Ou bien doit-on continuer à privilégier une approche différente ? Aujourd’hui, la procédure prévoit qu’un éducateur détaché auprès du tribunal étudie la situation et la personnalité du mineur pour permettre au juge de prendre la décision la plus adaptée. C'est-à-dire que, dès le départ, c’est un spécialiste de la délinquance juvénile qui se penche sur le jeune. Il sait que le juge peut proposer une gamme de sanctions qui va de la réparation pénale (sorte de travail d’intérêt général) au placement dans une « unité éducative d’activité » de jour, un établissement  éducatif fermé (EPE), un placement en famille d’accueil, en centre éducatif fermé, ou en prison. Ce choix  délicat est déterminant pour l’avenir. D’ailleurs, soyons juste, la nouvelle loi prévoit d’établir un DUP, un Dossier Unique de Personnalité, qui doit permettre de réunir toutes les informations sur l’environnement social et familial ainsi que sur le parcours pénal du mineur, ce qui va dans le bon sens.

Pour le juge, aucune sanction n’est exclue à priori. Mais le but à atteindre est clairement affiché : que ce jeune n’ait plus jamais affaire à la justice. C’est une philosophie,  née des répercussions de la guerre : cette période avait fait de certains jeunes des « bêtes sauvages ». Ce regard bienveillant porte ses fruits : par exemple, 33.000 mineurs accomplissent chaque leur peine sous forme d’aide ou de réparation au bénéfice de la victime durant trois à quatre mois : 65% d’entre eux ne récidivent pas.
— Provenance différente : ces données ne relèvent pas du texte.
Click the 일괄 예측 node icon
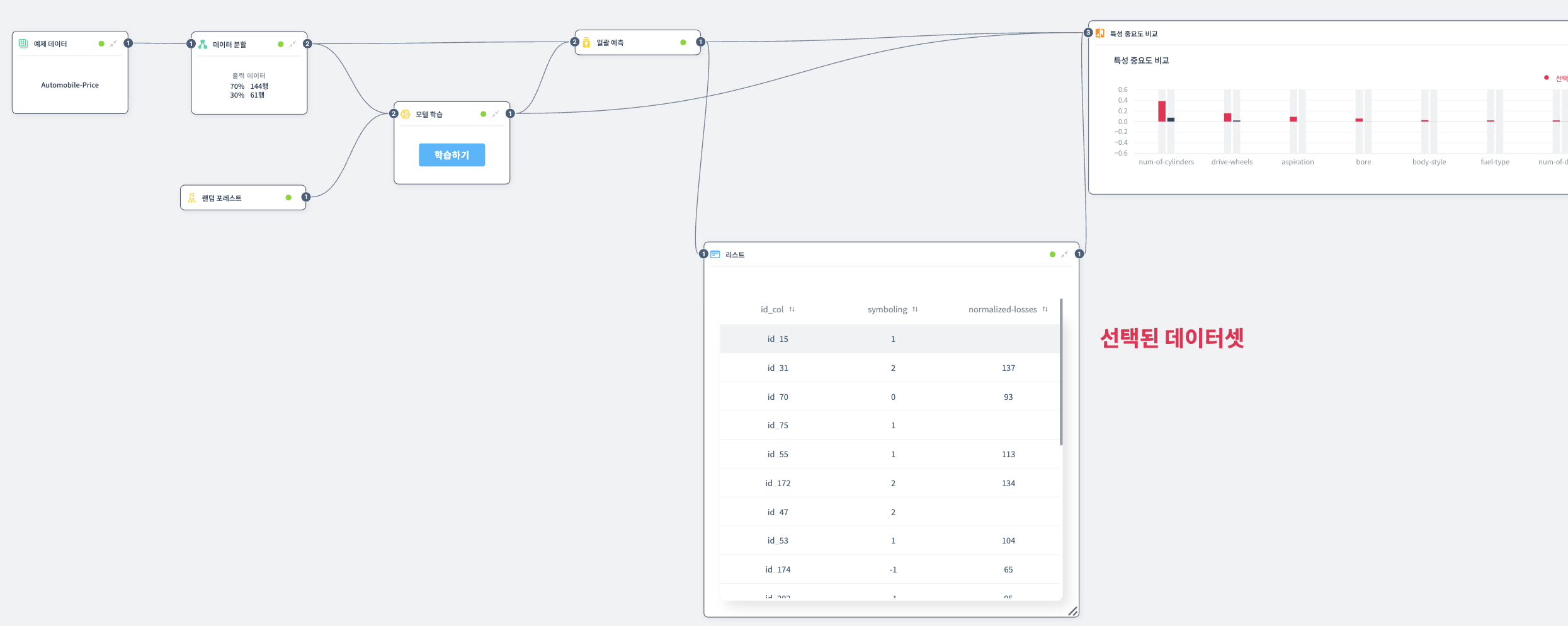 (x=586, y=42)
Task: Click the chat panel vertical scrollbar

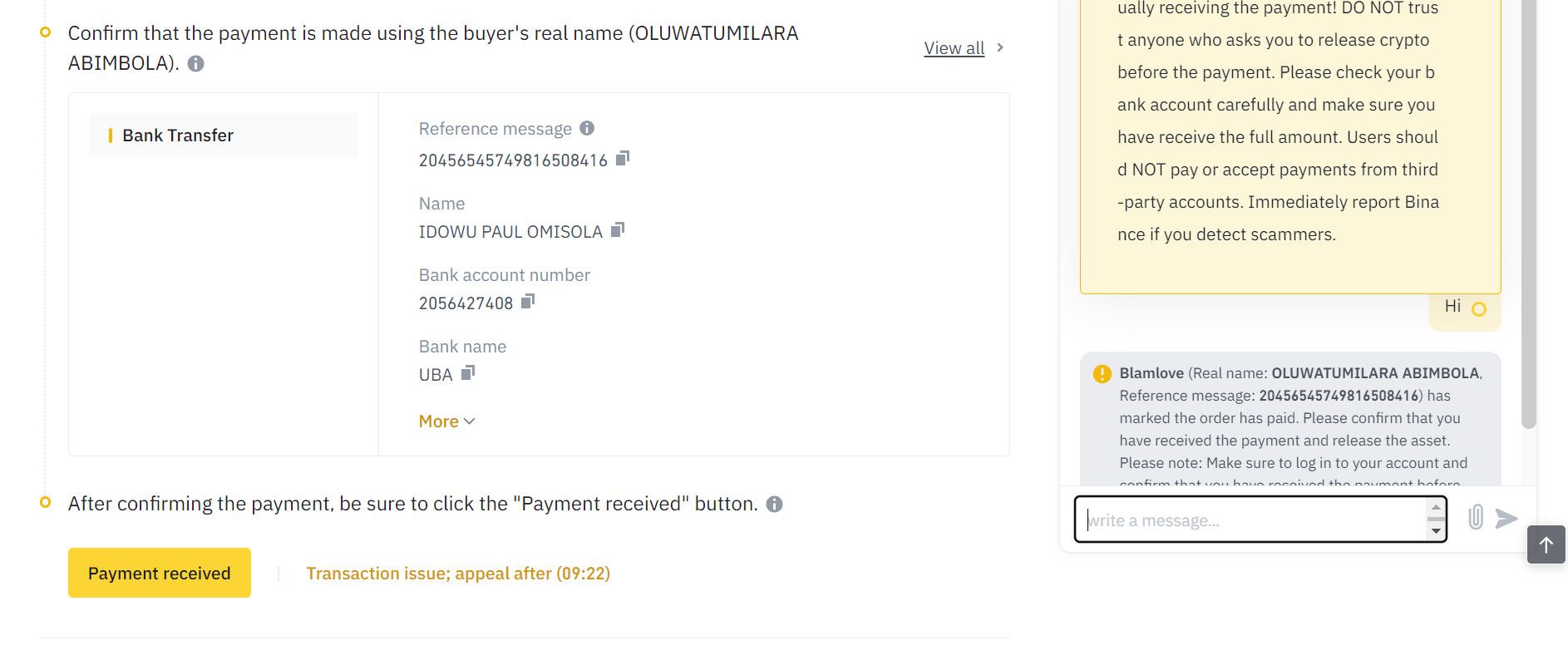Action: pos(1529,214)
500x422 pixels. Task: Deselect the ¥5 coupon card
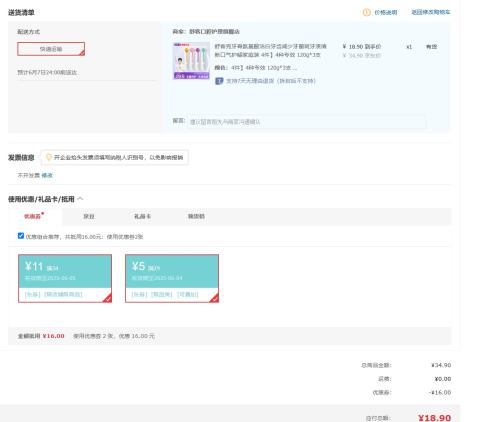172,278
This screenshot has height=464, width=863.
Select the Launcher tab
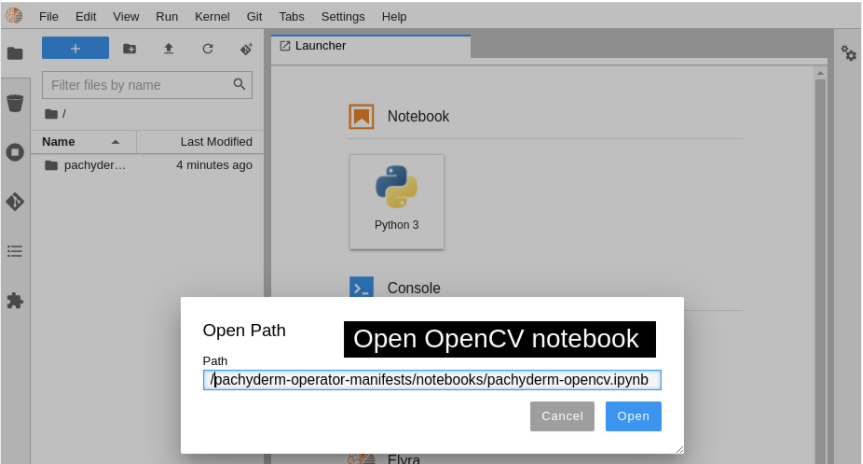point(320,46)
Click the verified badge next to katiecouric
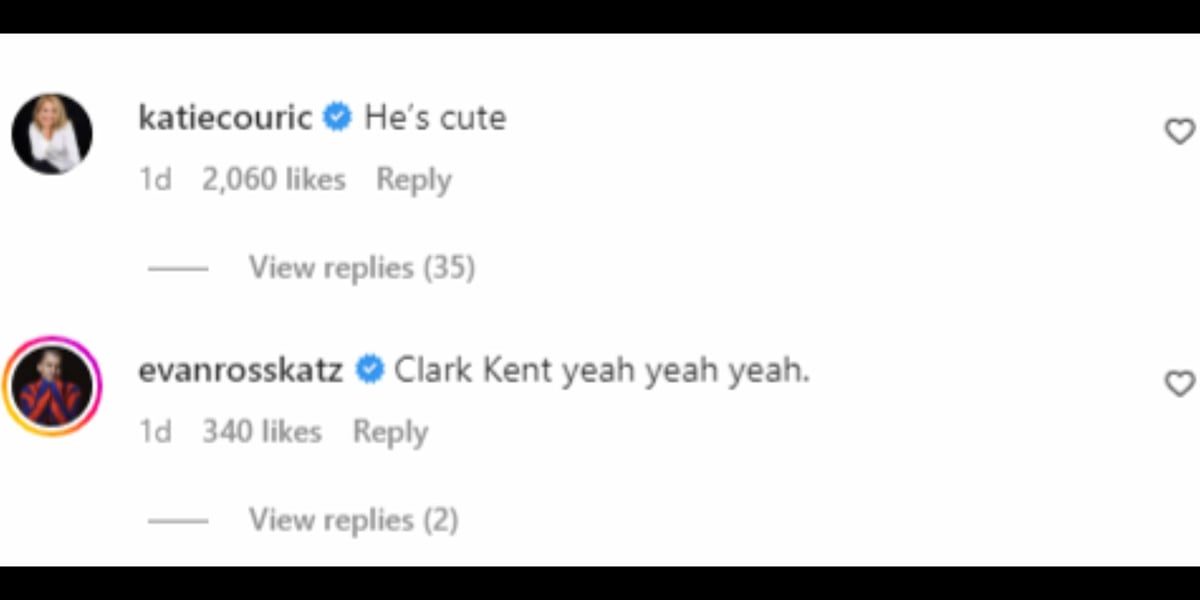1200x600 pixels. [339, 118]
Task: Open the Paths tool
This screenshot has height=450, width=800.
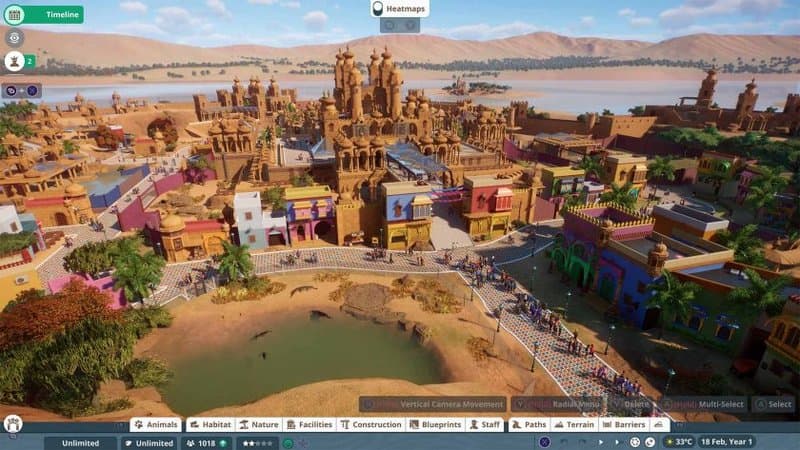Action: click(529, 424)
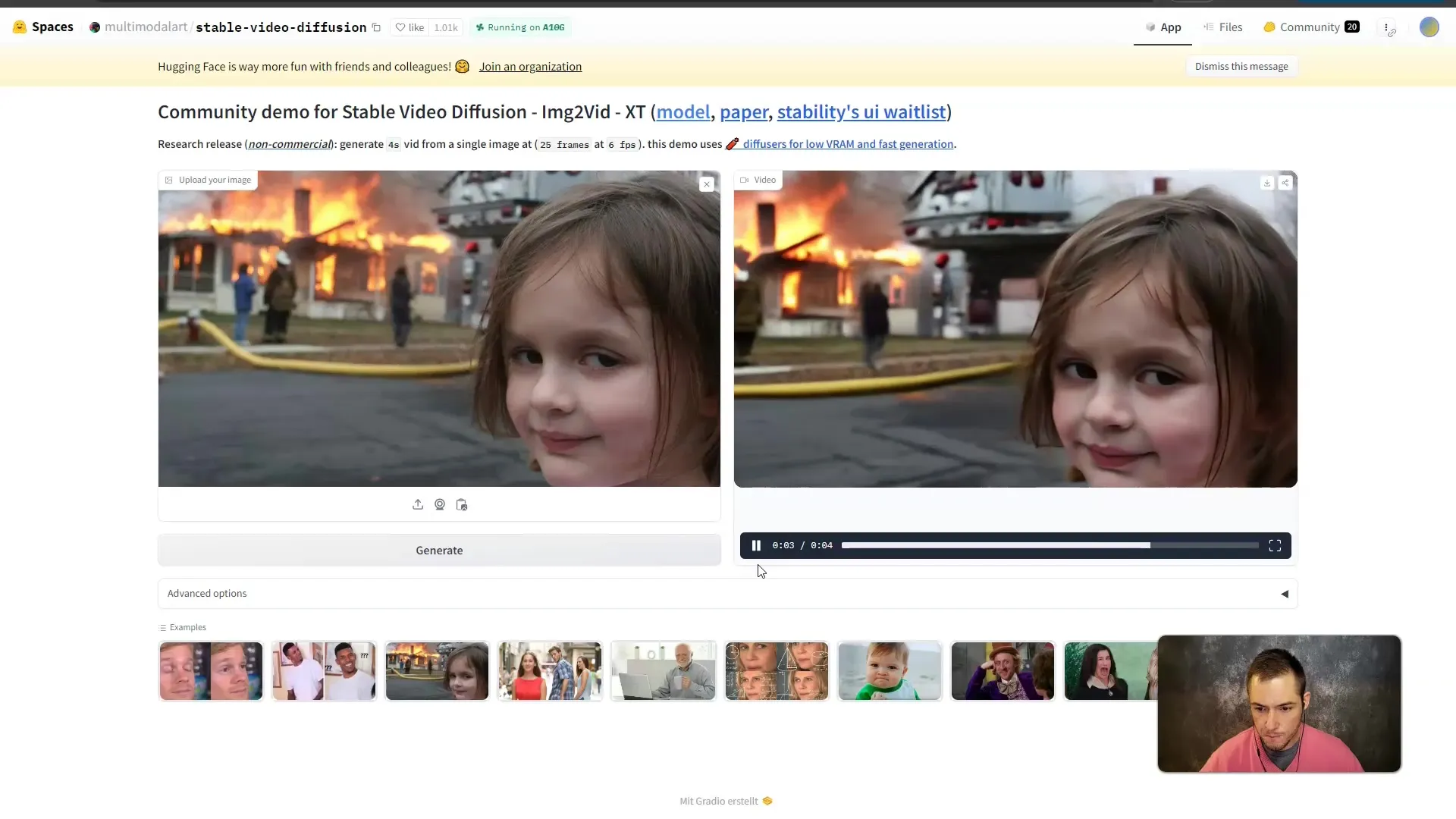Click the collapse arrow on Advanced options

(1284, 593)
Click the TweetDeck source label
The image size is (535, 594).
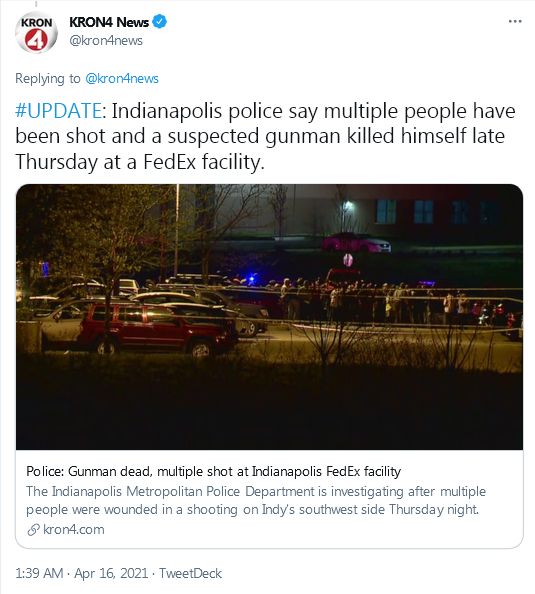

Pas d’angélisme non plus. Les centres éducatifs fermés répondent au traitement de la  frange de jeunes délinquants violents. Mais précisément ces jeunes, il faut les re-structurer, les re-scolariser, les re-socialiser. C’est un lieu dur qui ne convient pas à tous. Des adolescents s’y sont suicidés. Ils ont beau être physiquement grands et costauds, ils sont également fragiles, avec des histoires familiales compliquées.

Pourquoi ne pas entendre les spécialistes de ces questions ? Pourquoi ne pas donner à la PJJ, la Protection Judiciaire de la Jeunesse des moyens supplémentaires pour l’exécution des peines ? On sait que des expériences visant à faire mûrir les jeunes : creuser un puits dans un village africain, rénover un vieux château, servir aux restos du cœur procurent plus de bénéfices pour notre société que la prison.

Alors, vraiment, non  à l’abaissement de la majorité pénale à 16 ans au lieu de 18. Gardons le cap de l’humanisme dans le regard que nous portons sur les jeunes délinquants.  Tout en appliquant des réponses fermes si nécessaire.